Ce long métrage est très différent de ce à quoi le cinéma nous a habitué récemment pour les enfants et nous l'avons trouvé très réussi.
Il y a déjà le scénario : Avril et le monde truqué est une uchronie, c'est-à-dire une réécriture de l'histoire sur la base de la modification d'un élément. Si l'histoire se déroule à Paris en 1941, ne vous attendez pas à y retrouver ce que vous connaissez de l'époque. Dans ce film, Napoléon V règne sur la France, la guerre contre la Prusse n'a pas eu lieu et la science en est restée au stade de la révolution industrielle. Il faut dire que les savant ont une fâcheuse tendance à disparaître dans le monde entier, quand ils ne sont pas recrutés pour aider l'armée (une guerre a lieu pour la possession des forêts du Canada, toutes celles d'Europe ayant déjà été rasées).
Avril, c'est l'arrière-petite-fille du savant qui va mourir avec Napléon III dans l'explosion de son laboratoire alors qu'il admettait à l'Empereur qu'il avait échoué dans sa poursuite du sérum ultime, celui qui doit rendre les soldats invicibles. Son fils Prosper, puis son petit-fils Paul et sa femme Annette, continuent sa quête en vain, dans des conditions difficiles puisqu'ils doivent se cacher. C'est dans cette ambiance que grandit Avril, avec pour seul ami Darwin, un chat qui parle (conséquence d'un sérum qui ne lui a pas donné l'invincibilité mais la parole !).

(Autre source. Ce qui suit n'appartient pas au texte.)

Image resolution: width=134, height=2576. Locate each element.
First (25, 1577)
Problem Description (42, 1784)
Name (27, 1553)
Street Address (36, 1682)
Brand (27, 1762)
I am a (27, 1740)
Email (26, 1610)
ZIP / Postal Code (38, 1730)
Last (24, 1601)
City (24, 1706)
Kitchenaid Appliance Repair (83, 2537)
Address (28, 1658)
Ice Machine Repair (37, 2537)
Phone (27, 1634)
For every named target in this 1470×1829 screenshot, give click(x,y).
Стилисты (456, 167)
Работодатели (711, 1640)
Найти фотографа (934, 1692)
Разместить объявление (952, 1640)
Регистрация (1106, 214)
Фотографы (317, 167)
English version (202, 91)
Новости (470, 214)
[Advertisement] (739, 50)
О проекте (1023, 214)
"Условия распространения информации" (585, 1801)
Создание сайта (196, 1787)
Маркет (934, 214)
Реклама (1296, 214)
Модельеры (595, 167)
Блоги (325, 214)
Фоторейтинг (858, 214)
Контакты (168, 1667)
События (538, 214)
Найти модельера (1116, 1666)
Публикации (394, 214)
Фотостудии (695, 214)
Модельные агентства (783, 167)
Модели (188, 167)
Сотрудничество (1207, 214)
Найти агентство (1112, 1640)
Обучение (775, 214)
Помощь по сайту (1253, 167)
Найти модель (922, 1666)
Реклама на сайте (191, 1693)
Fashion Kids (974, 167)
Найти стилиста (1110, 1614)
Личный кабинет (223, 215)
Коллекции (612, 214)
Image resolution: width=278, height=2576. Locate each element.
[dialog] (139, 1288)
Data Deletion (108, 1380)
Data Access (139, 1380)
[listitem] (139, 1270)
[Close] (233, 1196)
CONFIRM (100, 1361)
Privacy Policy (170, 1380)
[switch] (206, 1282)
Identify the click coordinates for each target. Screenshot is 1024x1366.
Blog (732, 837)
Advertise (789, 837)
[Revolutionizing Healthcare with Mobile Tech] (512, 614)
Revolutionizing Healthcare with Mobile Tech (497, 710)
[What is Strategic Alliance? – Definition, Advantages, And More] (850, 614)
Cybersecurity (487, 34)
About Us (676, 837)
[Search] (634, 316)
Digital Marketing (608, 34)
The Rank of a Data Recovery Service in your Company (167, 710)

Au début du film, Avril perd toute sa famille dans une course-poursuite et une explosion. Elle va grandir seule avec son chat, vivant de petits larcins, et trouvant refuge dans la tête d'une gigantesque statue de Napoléon. A son tour, elle cherche à trouver le sérum ultime car Darwin se fait vieux et qu'elle ne peut pas imaginer le perdre. Pendant ce temps, l'inspecteur Pizoni, qui a bien failli arrêter ses parents la dernière fois qu'elle l'a vu, mène toujours l'enquête et fait suivre la jeune fille, car son grand-père n'a jamais été retrouvé. C'est lui qui met Julius, jeune voyou sympathique, sur ses traces.
En ce qui concerne l'univers graphique, les fans de BD auront reconnu l'univers de Jacques Tardi. Pour un dessin animé jeunesse, c'est plutôt sombre, voire même un peu lugubre par moments. Mais cela colle tout à fait au sujet : ce Paris couvert de suie, dans lequel on peut reconnaître des éléments que nous connaissons, mais dans un monde qui a évolué différemment, fonctionne tout à fait. Pour un peu, on tousserait un peu de cette atmosphère lourde où règnent la vapeur et le charbon ! L'équipe du film est donc partie de dessins non animés pour créer une nouvelle histoire et la mettre en mouvement. Résultat, une esthétique originale et agréable à regarder.
Le personnage d'Avril vaut un coup de projecteur : loin des filles plutôt princesses si présentes sur les écrans de cinéma, on découvre ici un rôle féminin plus à l'aise en blouse blanche qu'en robe rose. Avril a trop souffert pour se lier facilement et se protège en affirmant haut et fort qu'elle n'a besoin de personne. Elle est persévérante, courageuse et a de la répartie.
Le film est plein d'action et de rebondissements, avec un rythme rapide qui ne perd pas les spectacteurs. Pas le temps de s'ennuyer : Avril, poursuivie par la police, doit retrouver sa famille et comprendre ce que deviennent le savant, tout en cherchant l'antidote contre la vieillesse et la mort. Mais entre deux scènes de suspense, on rit aussi, devant ce monde étrange, ce grand-père téméraire et ce chat qui parle.
Et puis il y a aussi le message écologique, sur la préservation de la vie et le danger des connaissances scientifiques, qui certes peuvent apporter beaucoup mais aussi coûter beaucoup... En témoigne, le seul arbre existant encore dans cette France alternative, préservé comme une pièce de musée au Grand Palais.
On a aussi apprécié les voix, notamment, de Marion Cotillard (Avril) et Jean Rochefort (le grand-père).
A noter : le Musée des Arts et Métiers présente, jusqu'au 6 mai 2016, une exposition liée au film. Nous envisageons de la visiter prochainement.